Industry specific freight cars

I am planning a layout during the early 50’s in New England. I would like to know how/where I can find the types of freight cars used for specific industries during that time and locale? Obviously creameries would use milk cars and reefers (which I have). I will have a farmers co-op and grain elevator, coal/oil distribrutor. Industries such as tool and tie, leather, furniture making and others I am not so sure what types of cars they would receive/send.

Chris

Start with a boxcar and then specialize from there. Grain = boxcars. Coal = hoppers, gons and boxcars. Oil = tank cars or boxcars.
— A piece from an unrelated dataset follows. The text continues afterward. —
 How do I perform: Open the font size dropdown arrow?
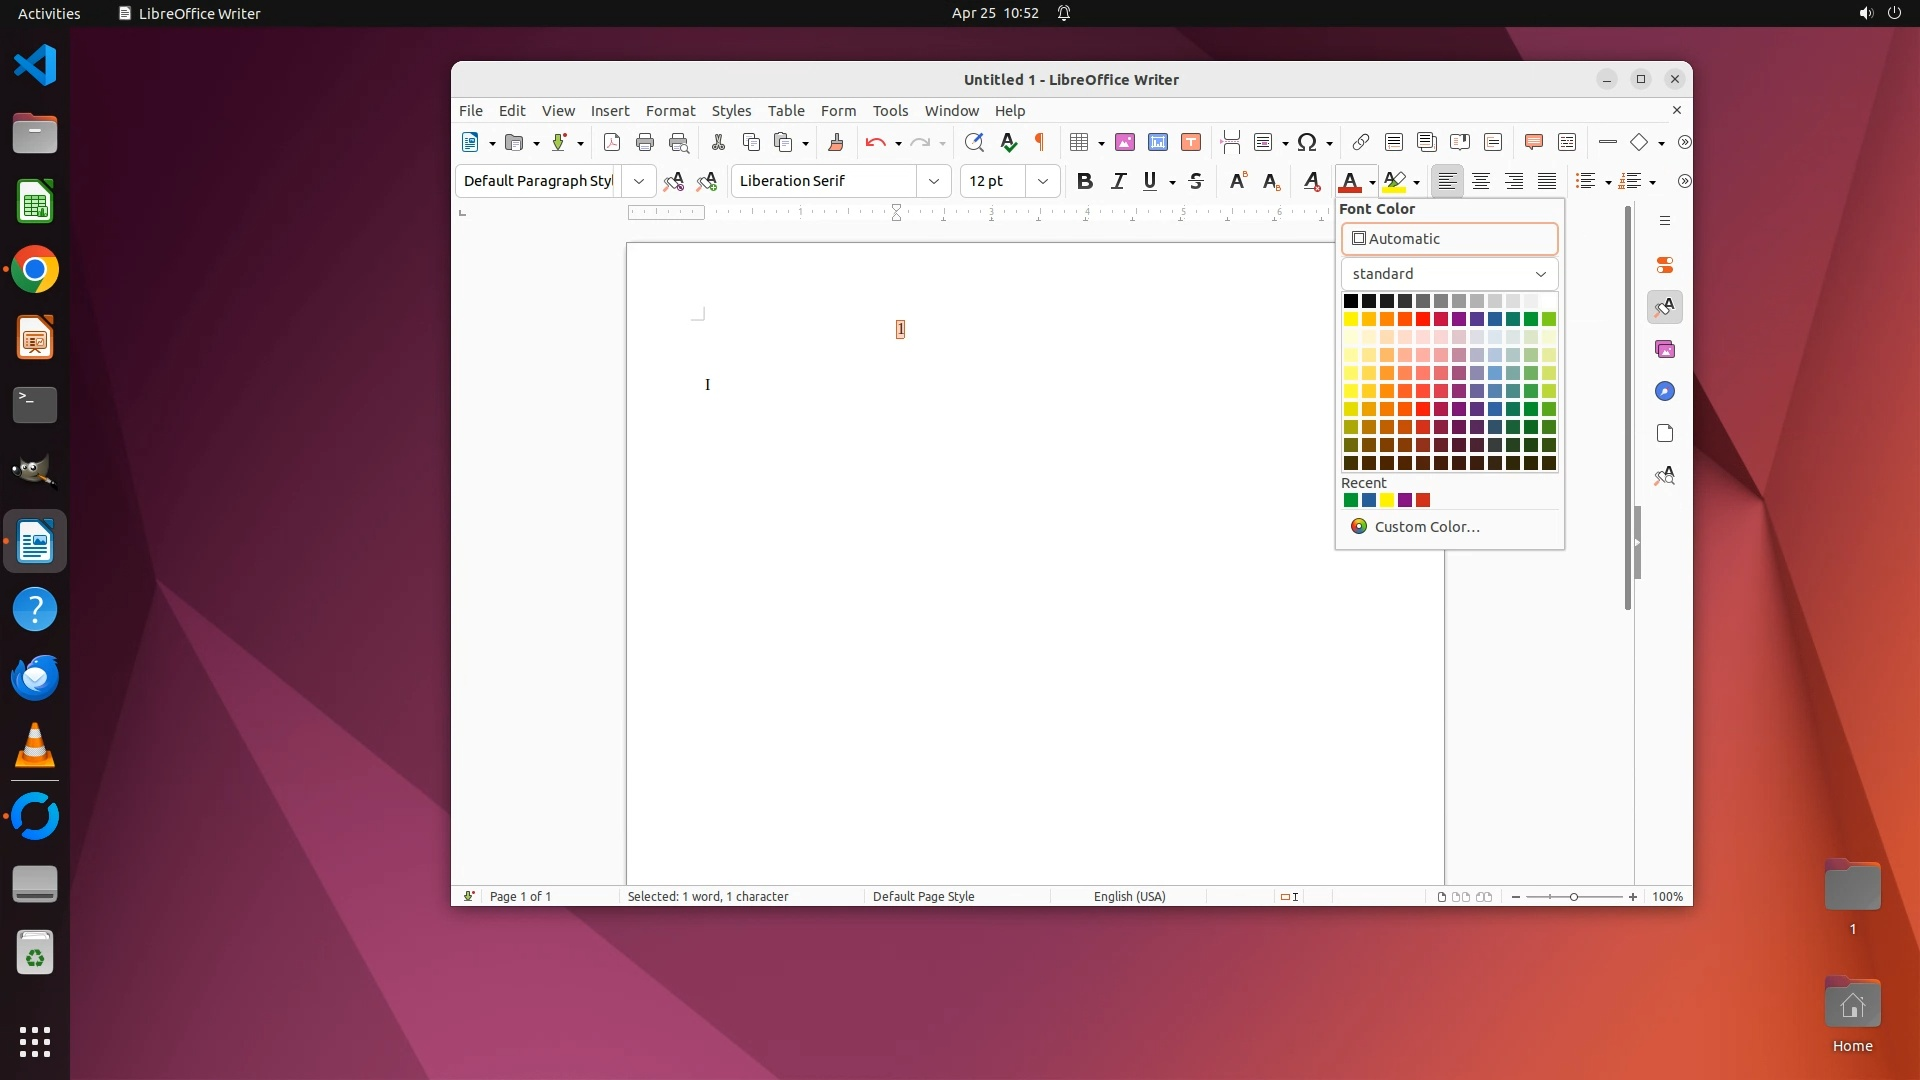1043,181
Everything else you listed would be boxcars.

double door boxcars were used to deliver automobiles from the 1920s into the 1960s, quite often autos would be unloaded onto freight house platforms and then rolled down a ramp of heavy beams.

another industry would be bulk pickling of produce. special cars with brine vats were used to “process in transit.”
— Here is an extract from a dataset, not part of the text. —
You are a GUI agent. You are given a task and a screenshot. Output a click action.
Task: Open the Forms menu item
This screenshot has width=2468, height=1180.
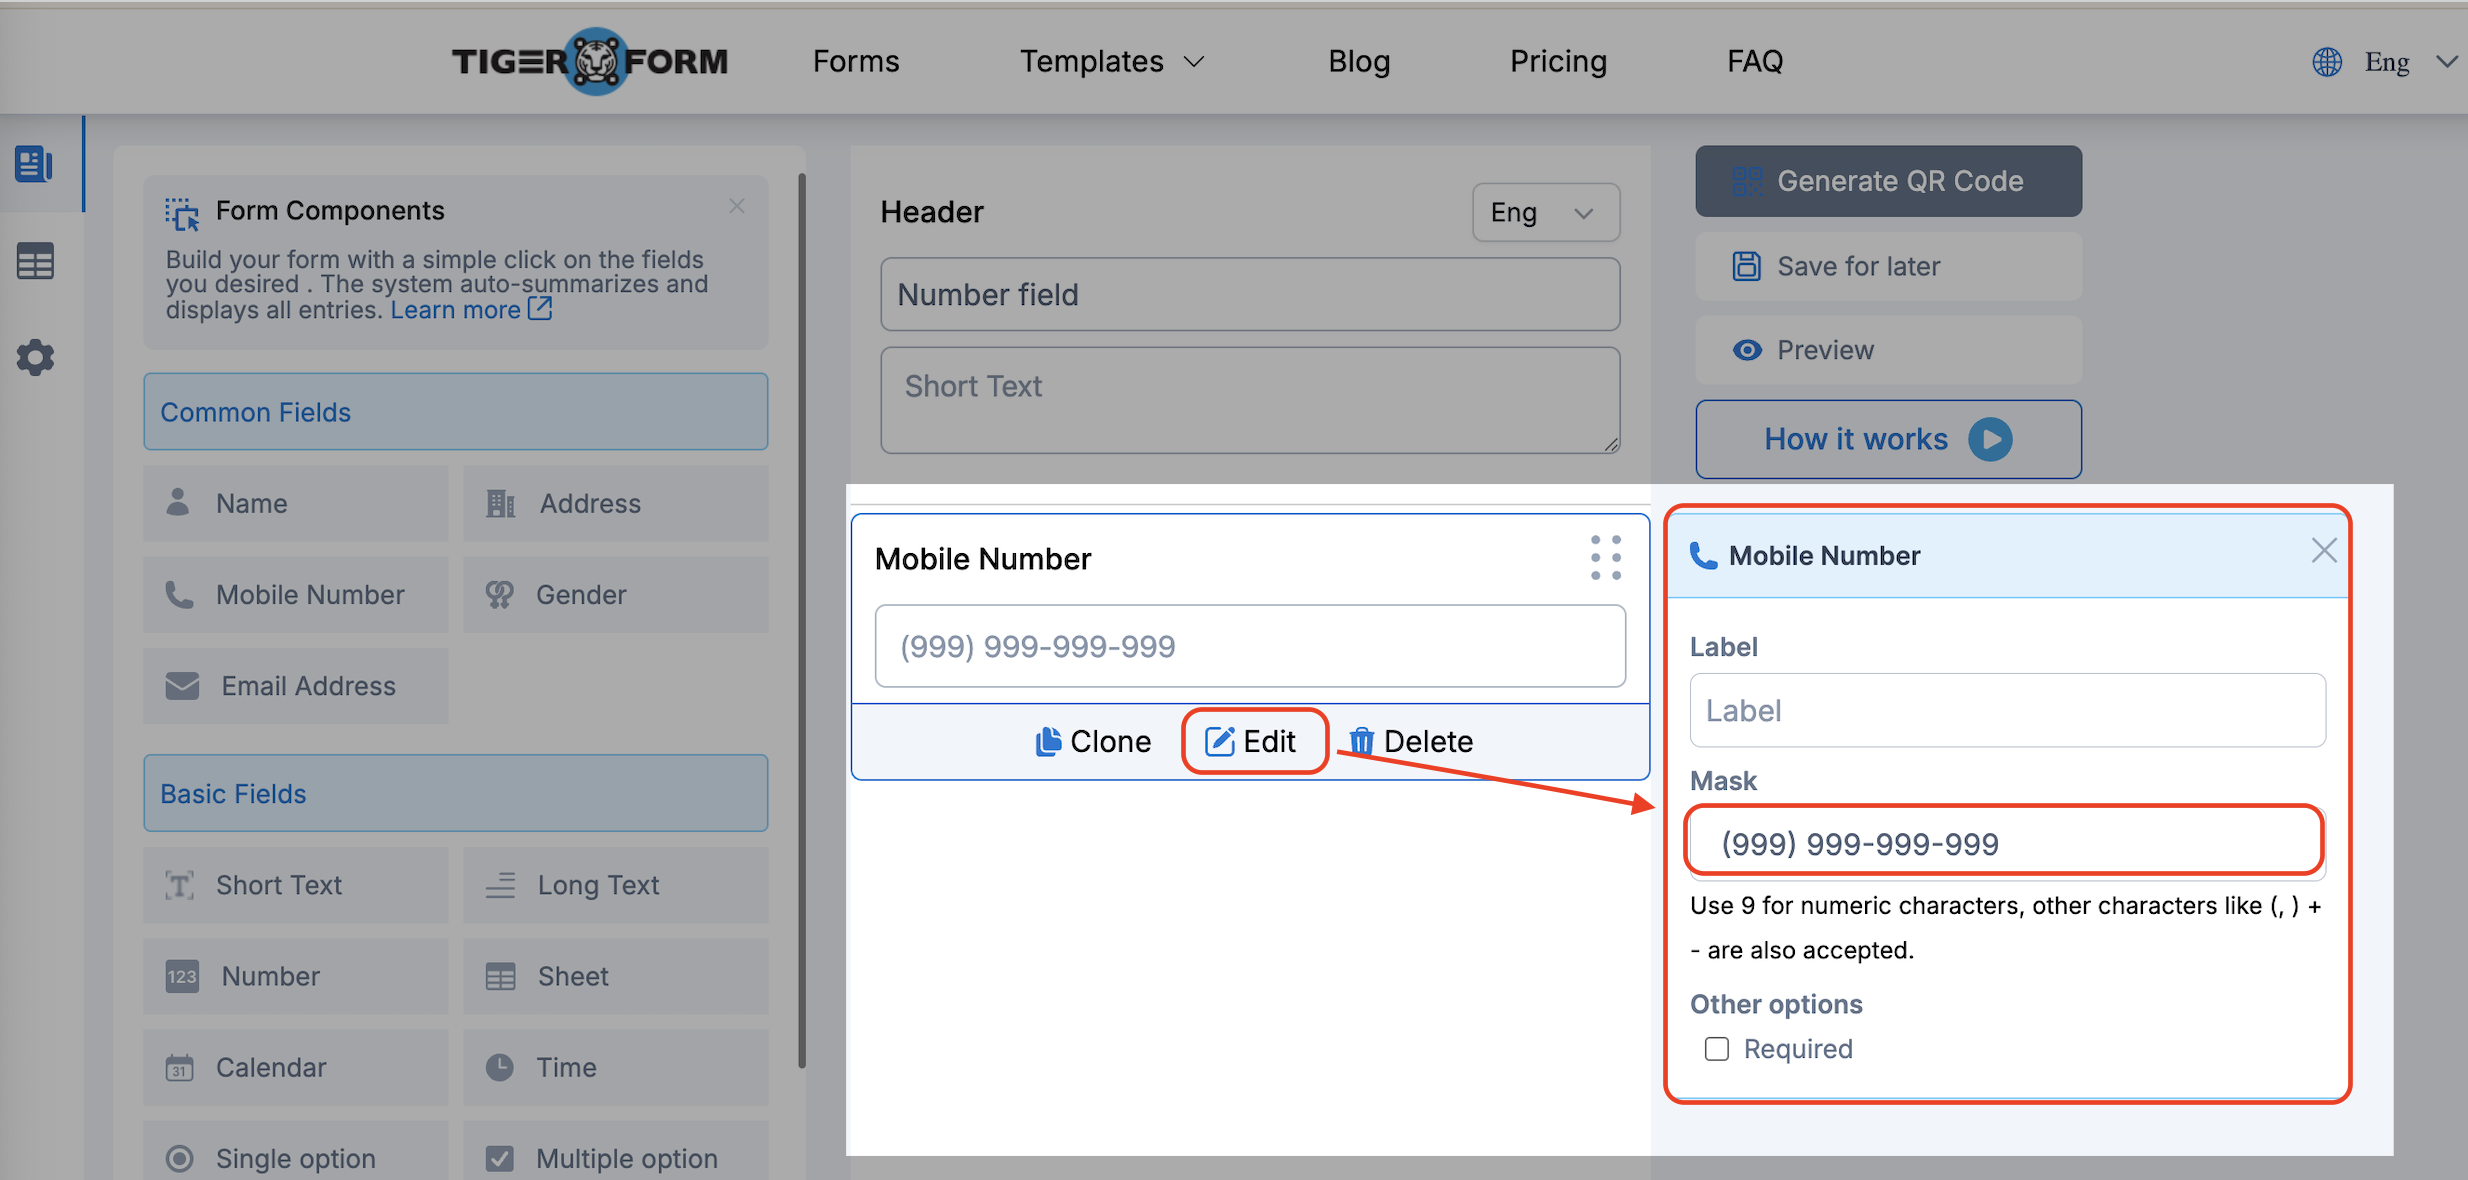(856, 62)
and then there were potato warehouses and potato cars, special “refrigerators” with stoves to keep the cargo from freezing. (i could tell you stories about them.) the potato warehouses were similar to conventional freight houses, but underneath the platform was boarded in for insulation, and of course the multiple stovepipes.

Common in New York area during that era were gondolas (NYC and Erie come immediately to mind) carrying four or five cylindrical cement containers. Covered hoppers with cement-tight doors were just beginning to appear, but the bulk containers were ubiquitous. The dedicated gons frequently had holes cut in the sides for access to the bottom unloading ports on the containers, and both gons and containers were usually crusted with spilled cement that had gotten wet and then set up in place.

If you have a block manufacturor or a batch (ready-mix) plant, they would receive their bulk cement in those containers.

Chuck (Modeling Central Japan in September, 1964)

The main thing about the 1950s is that such an interesting variety of steel and wood cars (boxcars, reefers, gons, hoppers, cabooses) were still in use, so the relative lack of variety of types of cars is more than made up for with the huge variation in styles of car. Boxcar heights alone varied hugely as you quickly see in any good photo of a 1950s rail yard.

Some covered hoppers were in use in the early 1950s, but they were short and not for grain. Cement and other powders mostly. But some loose materials came bagged. Even kaolin used for paper making often came in modified boxcars (I have seen boxcars with roof hatches added for kaolin service).

More gondolas had bottoms that could open back then - even coal was often shipped by gon, as well as other loose loads.

The above poster is correct that boxcars were used for just about everything, even to the point where they were inefficient and railroads were losing traffic – automobile boxcars being an example, until the autorack cars came into being. But that does not mean the boxcars were not modified or specialized. Cars for hauling lumber often had end doors. Veneer cars often had the side doors removed and wood stakes to maintain the load went right through openings in the roof.

Hide cars for the leather business would have been the oldest operable cars around. Even in the late 1960s I saw a wood single sheathed car in hide service with a 1919 build date, so in the early 1950s I’d think a hide car would be among the oldest with a steel underframe, probably double sheathed cars.

There were some rarities, such as wood tank cars for hauling vinegar. Pickle cars were unique (and rare).

Getting a car builder’s cyclopedia from your chosen era, or just before it, could be invaluable. Y

Thanks everyone for your help and anyone else who offers suggestions in the future.